# Your objective:
Retype the entries below word for word, leaving none out.

# Supplied material:
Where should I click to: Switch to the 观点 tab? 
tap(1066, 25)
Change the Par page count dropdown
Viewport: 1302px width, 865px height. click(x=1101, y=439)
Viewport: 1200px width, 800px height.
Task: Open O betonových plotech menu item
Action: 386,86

# Output below:
Where should I click to: Switch to the 观点 tab? 
tap(1066, 25)
Change the Par page count dropdown
Viewport: 1302px width, 865px height. click(x=1101, y=439)
Viewport: 1200px width, 800px height.
Task: Open O betonových plotech menu item
Action: 386,86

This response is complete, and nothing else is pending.